> [Description of the task] Return, word for word, the portion of the data below that opens with the line containing "Given: Click inside" and closes with the line containing "Looking at the", including both of those lines. Omit the pictures from your answer.

> [Dataset]

----

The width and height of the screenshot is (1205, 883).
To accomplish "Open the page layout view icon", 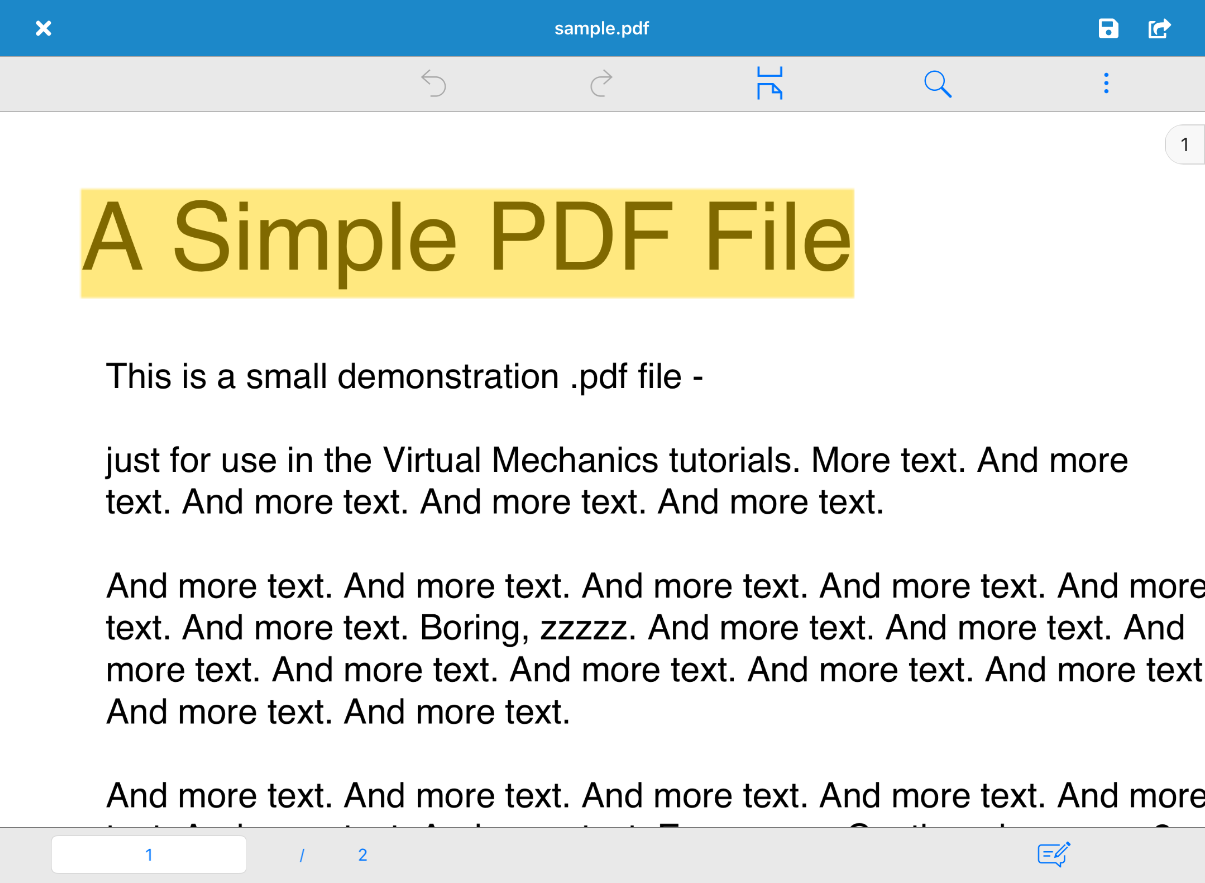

----

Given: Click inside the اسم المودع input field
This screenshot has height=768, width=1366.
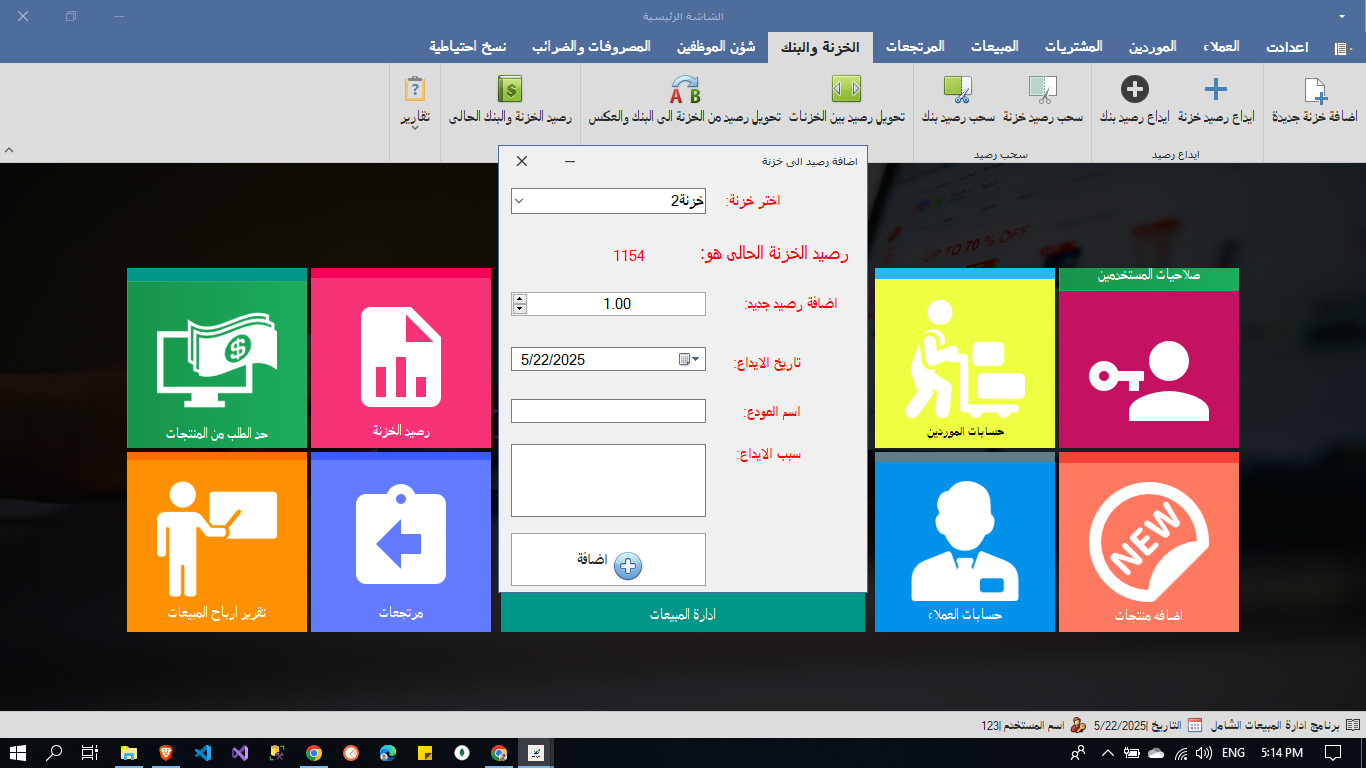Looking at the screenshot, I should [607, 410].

----

> [Answer for the task]
Given: Click inside the اسم المودع input field
This screenshot has height=768, width=1366.
Looking at the screenshot, I should [607, 410].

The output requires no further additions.